• [Problem requirements]:
Reproduce the full listing below line for line, leaving out the pictures.

• [Supplied material]:
____________
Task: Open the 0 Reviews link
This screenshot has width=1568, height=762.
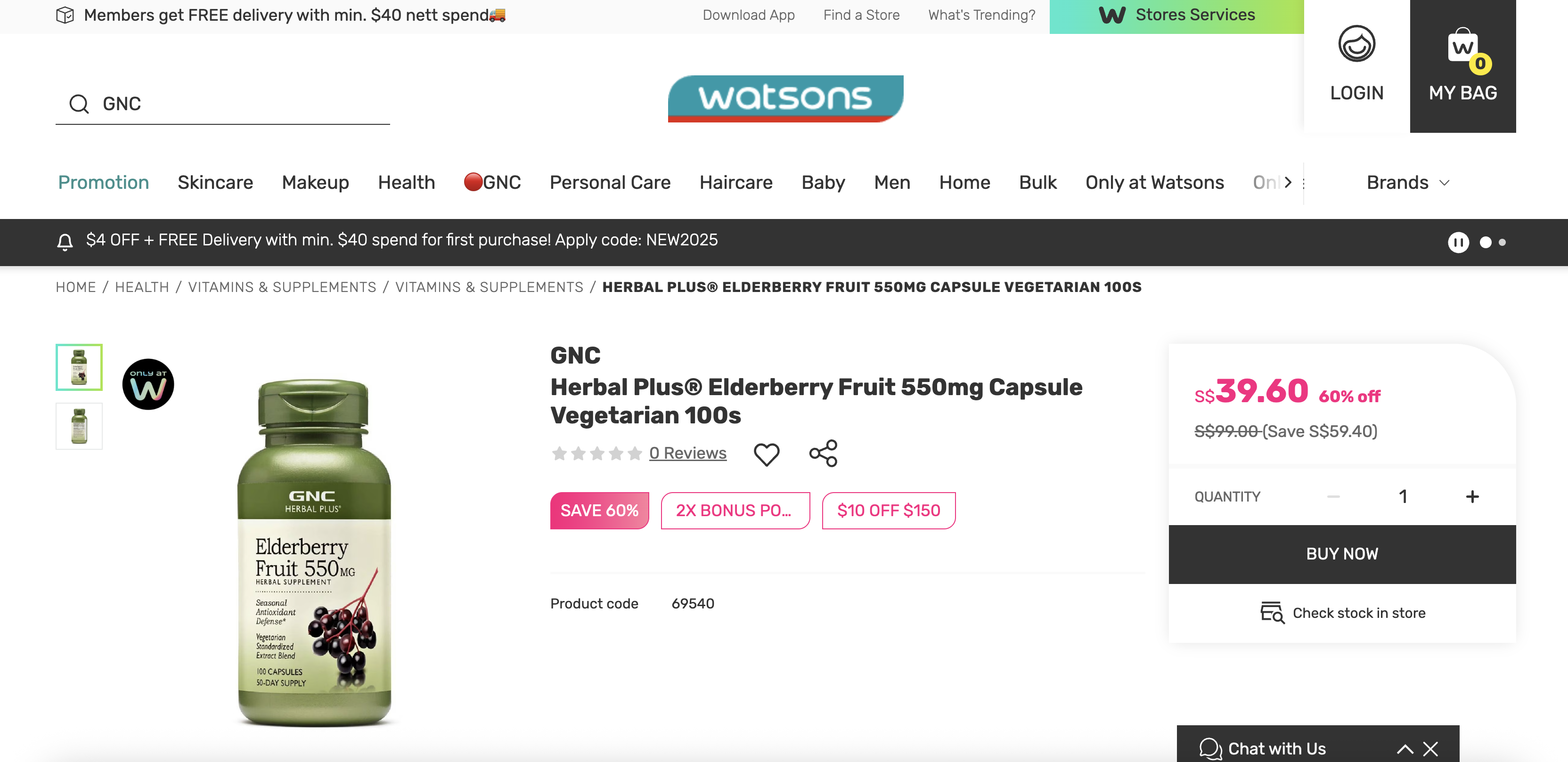Action: (x=688, y=454)
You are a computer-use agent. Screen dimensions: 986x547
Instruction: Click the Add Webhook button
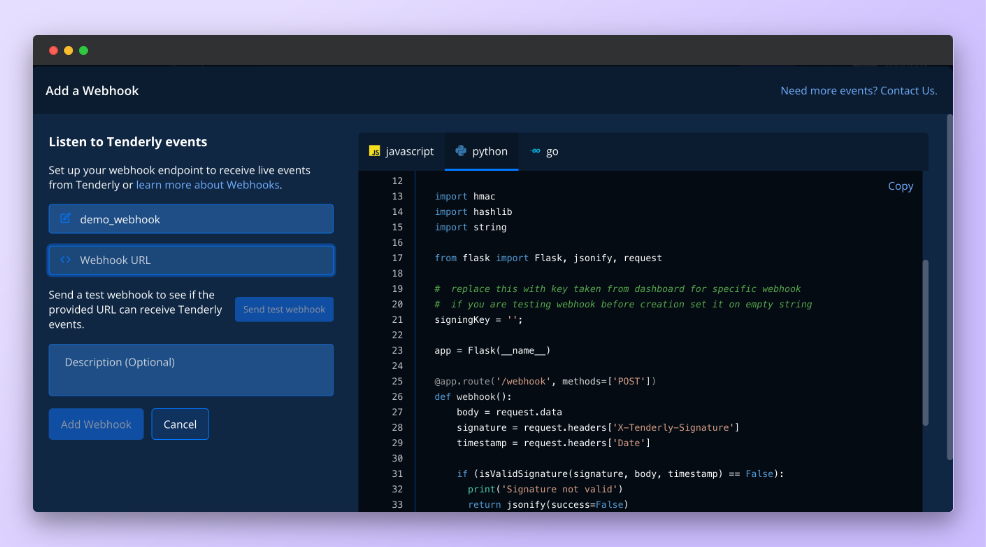[x=96, y=424]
____________
• [The answer]:
Task: Open the 0 Reviews link
This screenshot has width=1568, height=762.
Action: (x=688, y=454)
You are a computer-use agent. Screen dimensions: 986x547
Instruction: Click the Add Webhook button
[x=96, y=424]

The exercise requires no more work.